:: SELECTED EXTRACT ::
:::::

Odd couple movies are typically forgettable, but all the slapstick/crude/non sequitur humor generally lends itself toward an amusing trailer. Not so this one. Robert Downey, Jr. and Zach Galifianakis (I bet he has a macro to type out his own name) travel together across the country, battling each others' personalities, where Galifianakis is the intolerable but nevertheless likable manchild, and Downey is the joe-everyman, humorless childman who is destined to stomp too hard on Galifianakis's feelings, and end up feeling bad about it. Let's just cut to the end where they hug and make up, and Galifianakis gets in one last zinger. This movie was hyped as the next The Hangover, but came in only 26th for 2010, in contrast to The Hangover's surprise 6th place in 2009. 72 cuts.

The Town
Wow. This trailer is intense. Ben Affleck is a bank robber who falls in love with his hostage, Rebecca Hall. Jeremy Renner is his "don't forget where you came from" pal who keeps him dishonest, and Jon "Don Draper" Hamm is the FBI agent who hounds them. Great music. Nuns with machine guns. Piles of cash. Lines drawn in the sand. Competent adversaries. And as much as I'm lukewarm about Affleck's acting, his directing in Gone Baby Gone was exceptional. I'm really sorry to have missed this movie; it probably ranks right near the top of 2010 movies I wish I had seen in the theater. 137 cuts.


Inception

I'm a sucker for a movie with a good premise. You know, that one-sentence pitch we hear over and over throughout Robert Altman's The Player, as various screenwriters and directors try to hold Tim Robbins's attention (strategy hint: don't open with “The Graduate 2: it's twenty years later, and Mrs. Robinson now lives with her married daughter). There are movies with a boring premise ("man tries to save girl, while uncovering a conspiracy") that turn out to be quite excellent (Spartan); and movies with a great premise ("six people awake in a labyrinth of square rooms with no memory of how they got there") that are absolutely terrible (The Cube). That a premise might sound exciting or boring is all in the telling, but even when I hear about a movie where "a bunch of short people try to destroy an evil ring", I immediately perk up at "evil ring", even though the description tried to make it mundane. And I challenge you to make The Whales of August sound interesting; it's been twenty years since I saw the trailer for that snoozefest, but I still wake up in a bored sweat some nights just thinking about it. All this is to say that although a good premise greatly increases the chances of getting me into the theater, the movie must stand on its own.

:::::

(Recorded data)
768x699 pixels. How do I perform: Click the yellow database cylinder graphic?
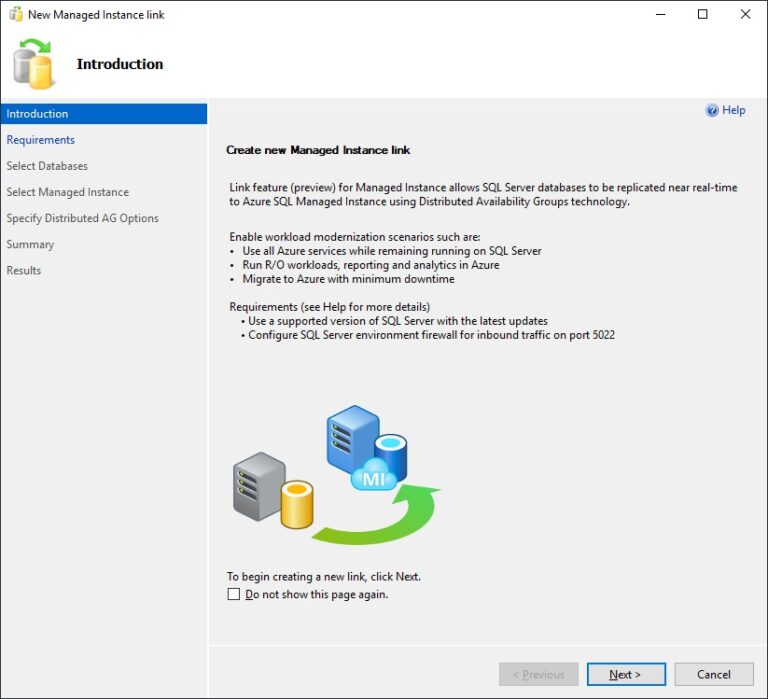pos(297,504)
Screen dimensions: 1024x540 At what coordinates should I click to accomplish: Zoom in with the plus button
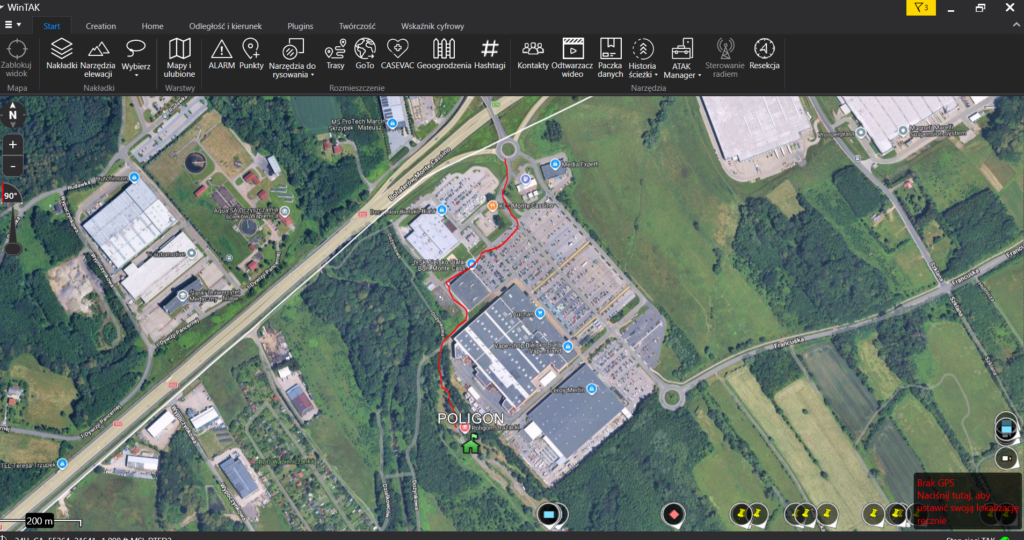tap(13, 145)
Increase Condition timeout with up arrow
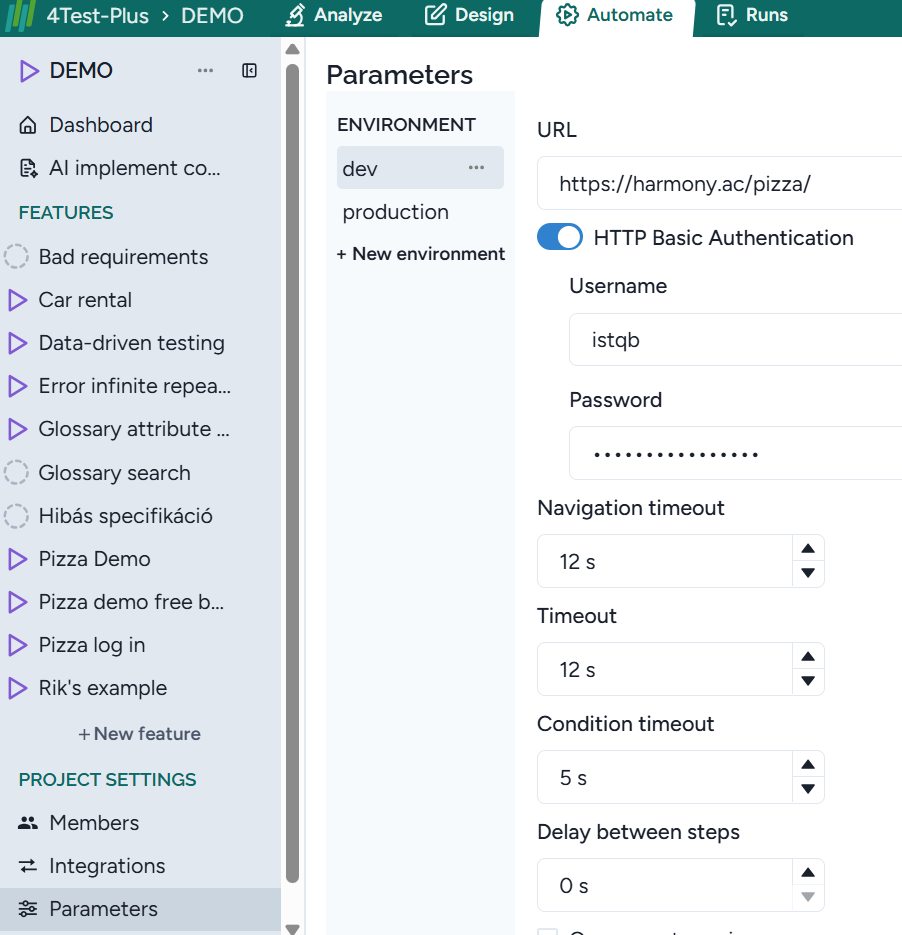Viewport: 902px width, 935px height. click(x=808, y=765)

:::::

:: CHALLENGE 1 ::
Repeat word for word the passage of the movie-trailer commentary that opens with the words "Odd couple movies" and closes with "in 2009. 72 cuts.".
:: CHALLENGE 2 ::
Which actors are named in the movie-trailer commentary's paragraph on The Town? List every one.
:: CHALLENGE 3 ::
Go on with the movie-trailer commentary, beginning right after its final sentence.
The entries were taken from a separate source and have no connection to the movie-trailer commentary.

:: TASK OUTPUT 1 ::
Odd couple movies are typically forgettable, but all the slapstick/crude/non sequitur humor generally lends itself toward an amusing trailer. Not so this one. Robert Downey, Jr. and Zach Galifianakis (I bet he has a macro to type out his own name) travel together across the country, battling each others' personalities, where Galifianakis is the intolerable but nevertheless likable manchild, and Downey is the joe-everyman, humorless childman who is destined to stomp too hard on Galifianakis's feelings, and end up feeling bad about it. Let's just cut to the end where they hug and make up, and Galifianakis gets in one last zinger. This movie was hyped as the next The Hangover, but came in only 26th for 2010, in contrast to The Hangover's surprise 6th place in 2009. 72 cuts.

:: TASK OUTPUT 2 ::
Ben Affleck, Rebecca Hall, Jeremy Renner, Jon Hamm

:: TASK OUTPUT 3 ::
Inception has an excellent premise. A team of experts use psychic espionage to steal industrial secrets from unsuspecting dreamers. Team of experts? Yes. Psychic espionage? Yes! Stealing secrets from dreams? YES! When I saw this trailer before Sherlock Holmes earlier in the year, I marched right up to the projection booth, kicked the door in, and said, "Show it. Now."

You might think I'd be apprehensive about the premise, given how disappointing most dream-based movies are. I'm thinking of Dreamscape, A Nightmare on Elm Street, and Generation X (which has superheroes, so I had to watch it, but is beyond straight-to-video bad; I had to order it from some specialty shop that digs up unreleased superhero garbage). The problem with dreams in movies is one of perspective. If the dreamworld looks too real, enough to trick us into thinking we're not watching a dream, then we feel defrauded later to learn it's a dream, because no dream actually has that much detail or is that logical. But if the film hedges the other direction, and makes the dream appropriately surreal and nonsensical (like the awesome dream sequences in Paprika), then whereas the protagonist might not know it's a dream, we certainly do, and are thus less invested. And there goes the surprise. So how does Inception solve this problem? Quite brilliantly, actually.

First, they tell us when they're about to enter the dream world. Nothing hides the man behind the curtain better than pulling back some other curtain, somewhere else in the room, diverting our attention. Second, they stress the importance of making the dream world as convincing as possible, otherwise the forgery will be detected. Third, they warn us that without certain totems, cues from the outside world, we can have no assurance that our 'real' world isn't itself a dream. Layers upon layers.

Leonardo DiCaprio used to be an architect, i.e. someone who builds dream worlds. Ken Watanabe, having once been duped by DiCaprio's dreamweaving skills, approaches DiCaprio, asking him to assemble a team to infiltrate the mind of a rival corporate icon, Cillian Murphy, and convince Murphy to dissolve his empire. This will be no easy task, DiCaprio says; this requires inception. A typical dream sortie involves extraction, trying to steal an idea from someone's subconscious. Inception means that we are not merely tricking someone into thinking a false world is real, but we're actually planting an idea so deeply and delicately in their mind that when they finally wake up, they'll think the idea is their own; it will stick. Inception is like an organ transplant; if done incorrectly, the body will reject the organ. DiCaprio's lieutenant, Joseph Gordon-Levitt, says inception can't be done. But DiCaprio says he's done it before. To his own wife.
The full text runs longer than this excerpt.